--- Dataset records Enclosed Below ---

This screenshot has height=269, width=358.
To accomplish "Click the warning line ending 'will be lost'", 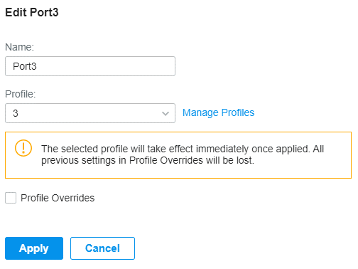I will [x=148, y=160].
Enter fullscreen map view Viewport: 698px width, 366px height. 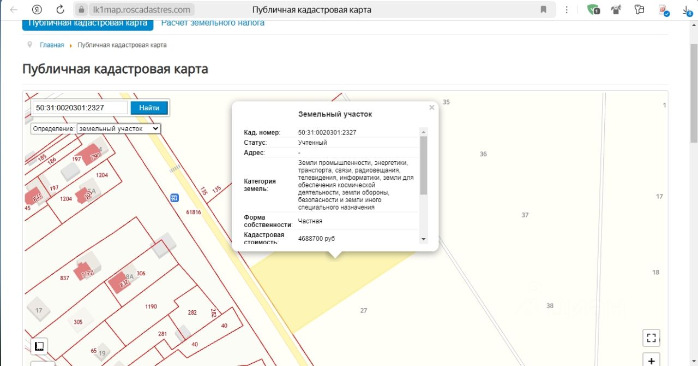click(652, 338)
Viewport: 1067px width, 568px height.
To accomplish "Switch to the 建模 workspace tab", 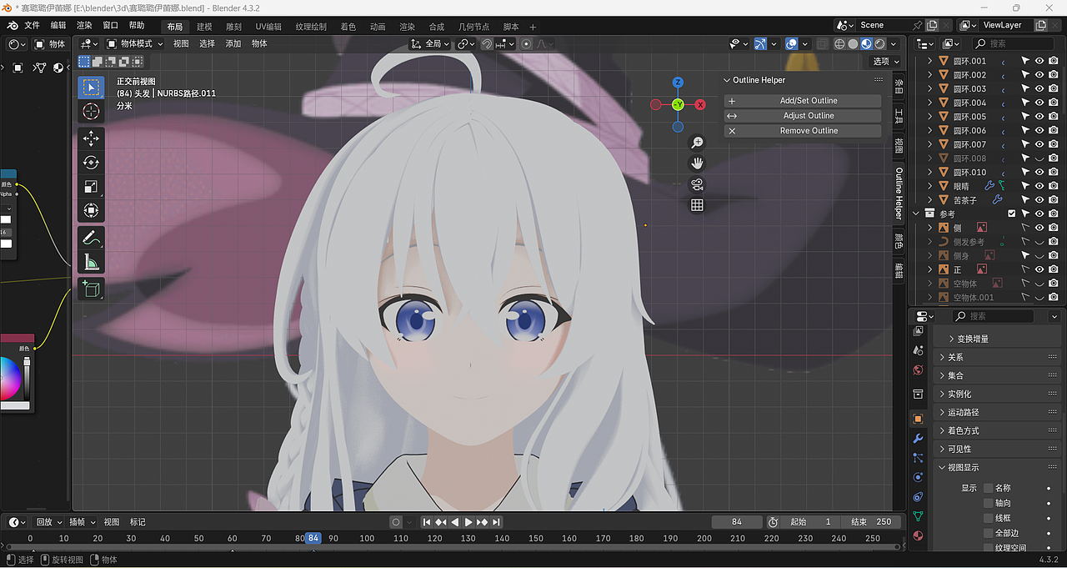I will pos(206,26).
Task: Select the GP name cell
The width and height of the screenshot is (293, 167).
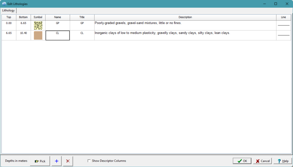Action: coord(58,25)
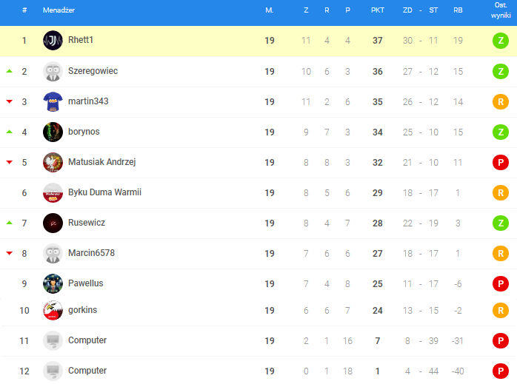
Task: Click Pawellus avatar icon
Action: (x=53, y=283)
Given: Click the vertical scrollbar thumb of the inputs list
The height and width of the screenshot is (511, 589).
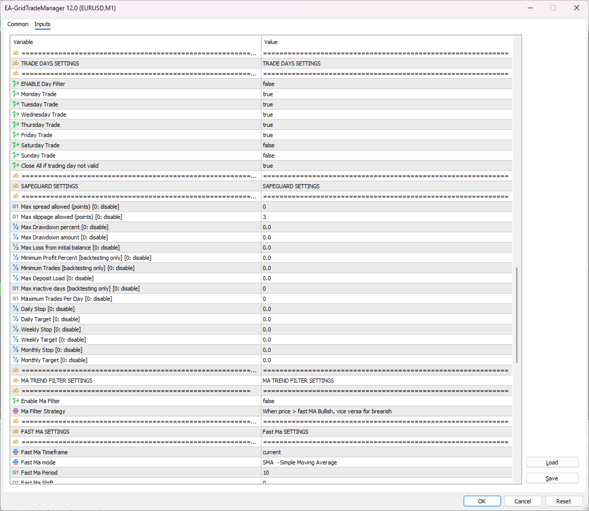Looking at the screenshot, I should (x=517, y=315).
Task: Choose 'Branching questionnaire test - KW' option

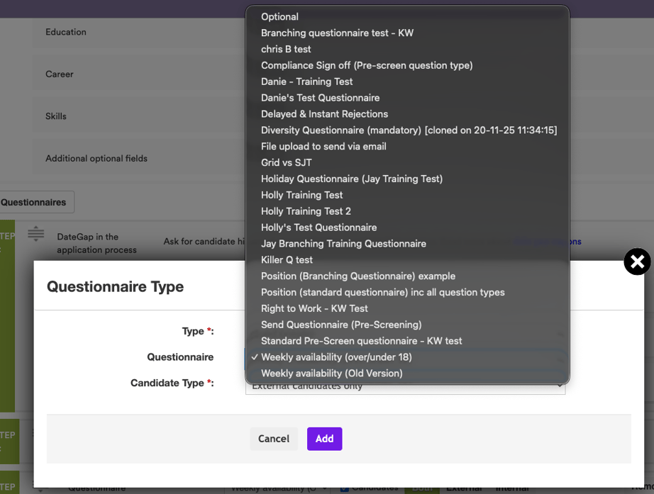Action: click(337, 33)
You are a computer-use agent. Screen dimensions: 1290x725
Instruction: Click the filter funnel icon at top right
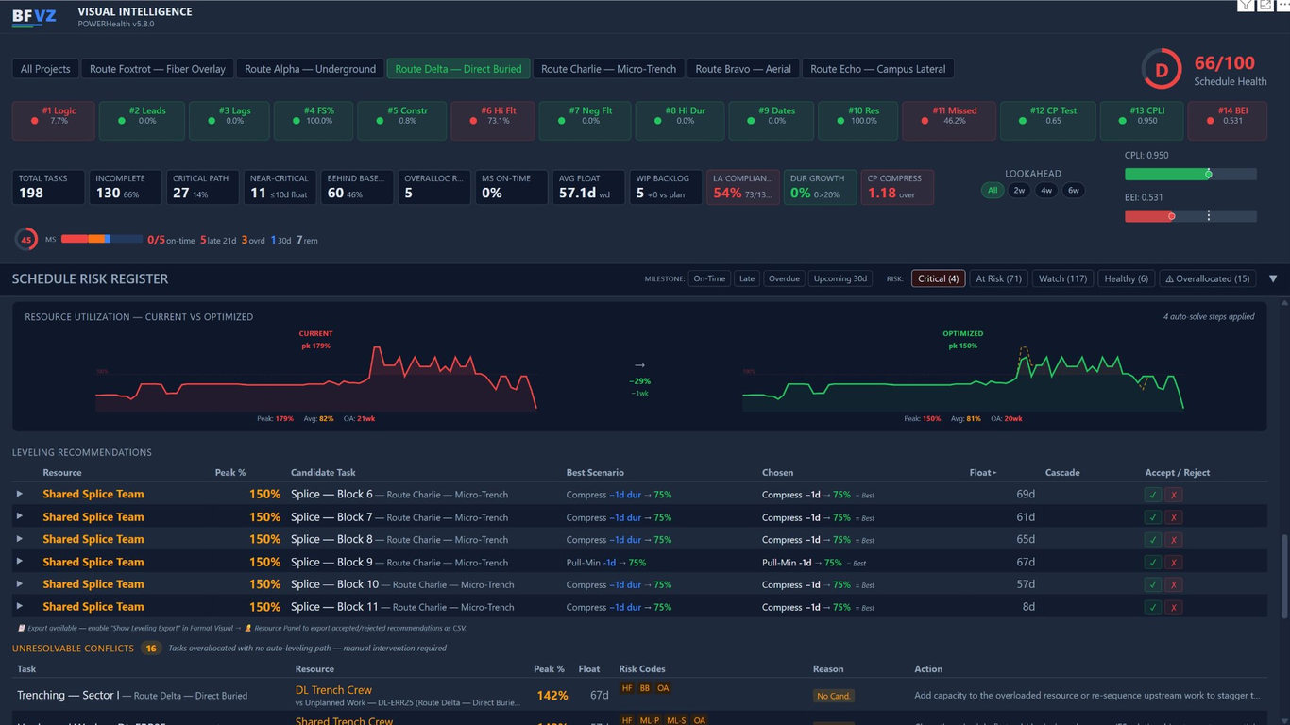(x=1246, y=6)
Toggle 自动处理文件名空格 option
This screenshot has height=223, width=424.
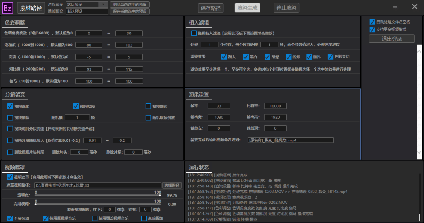pos(372,22)
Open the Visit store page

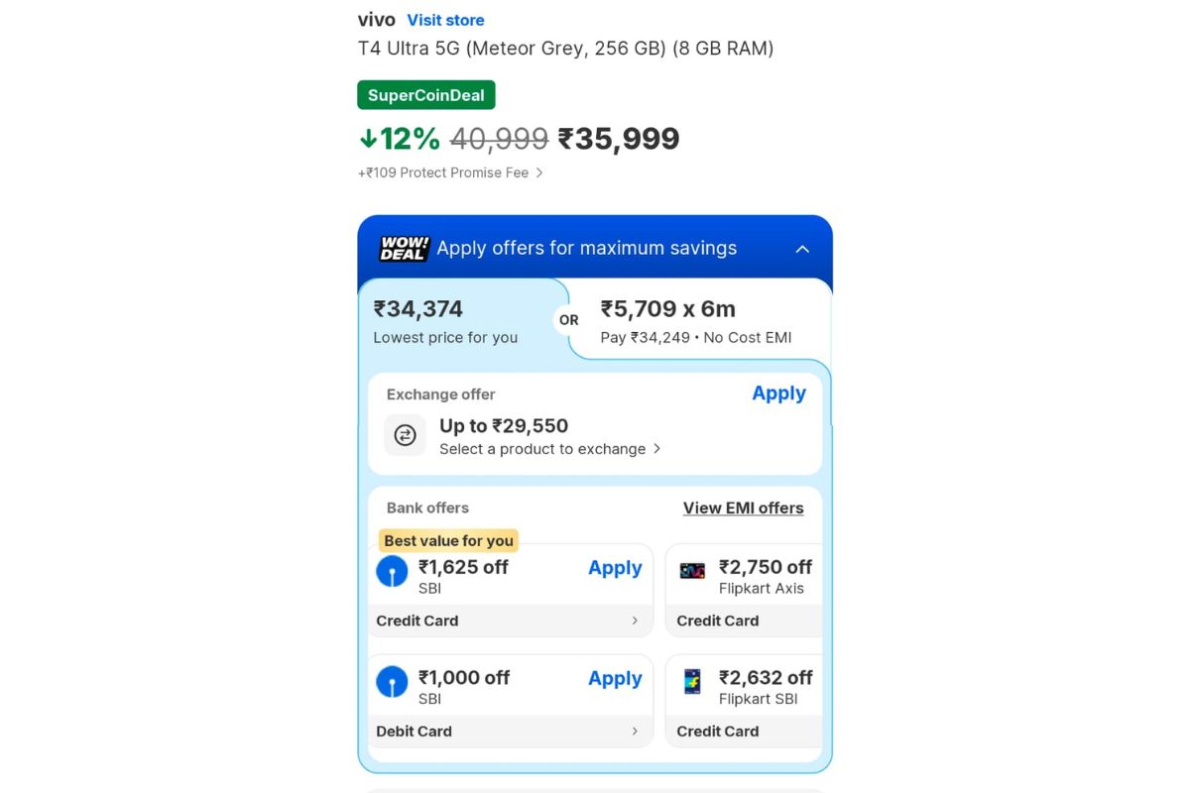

--- End of Enclosed Dataset records ---

Task » The range runs from the line containing "Task: Choose 'Branching" through the end of the entries; print those lines exactly and leave the pictures out.

Response for this exercise »
Task: Choose 'Branching questionnaire test - KW' option

Action: click(337, 33)
You are a computer-use agent. Screen dimensions: 1290x725
Instruction: Click the filter funnel icon at top right
(x=1246, y=6)
Toggle 自动处理文件名空格 option
This screenshot has height=223, width=424.
pos(372,22)
Open the Visit store page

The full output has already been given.